Source data
____________

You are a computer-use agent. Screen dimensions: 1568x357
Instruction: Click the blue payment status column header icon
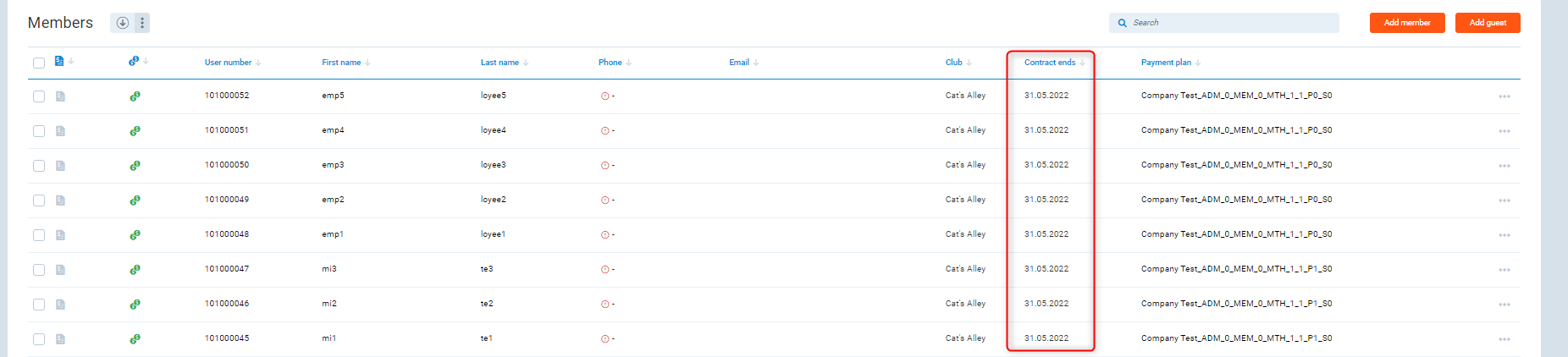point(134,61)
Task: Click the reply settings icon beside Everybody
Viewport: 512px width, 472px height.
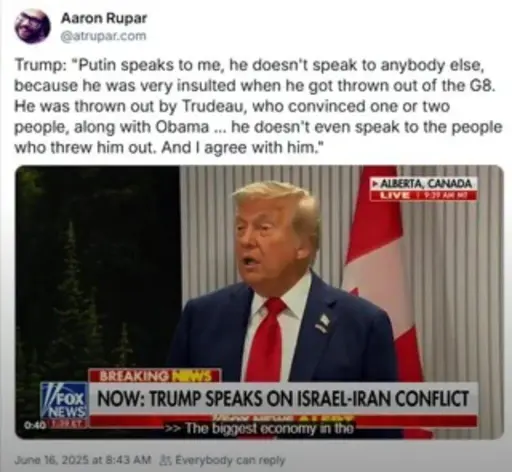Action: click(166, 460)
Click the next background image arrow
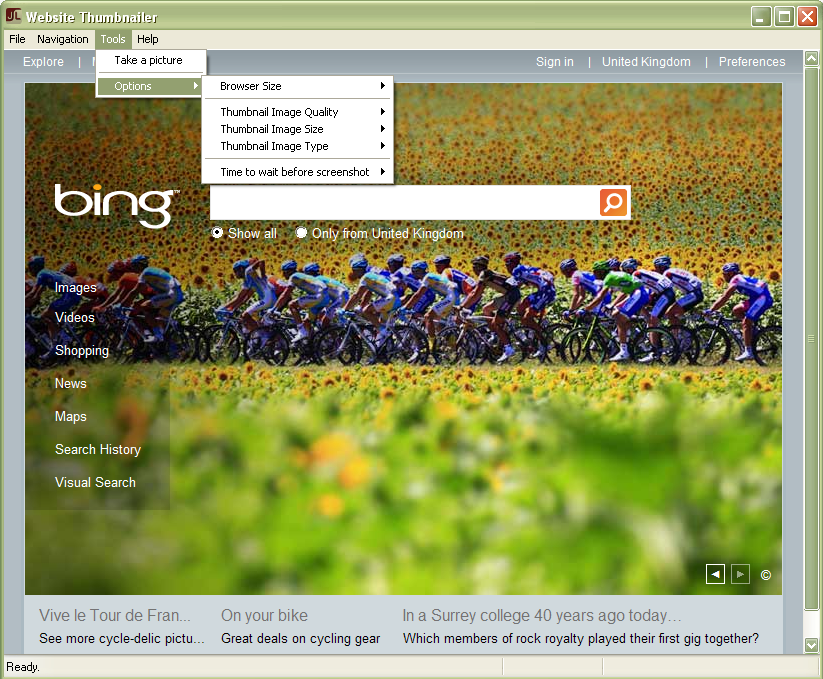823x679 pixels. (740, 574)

____________

## Requirement
With the pictures omitted, restate every entry above word for word.

## Task result
You are a computer-use agent. Screen dimensions: 1568x357
Instruction: Click the blue payment status column header icon
point(134,61)
Task: Click the reply settings icon beside Everybody
Viewport: 512px width, 472px height.
Action: click(166, 460)
Click the next background image arrow
823x679 pixels. (740, 574)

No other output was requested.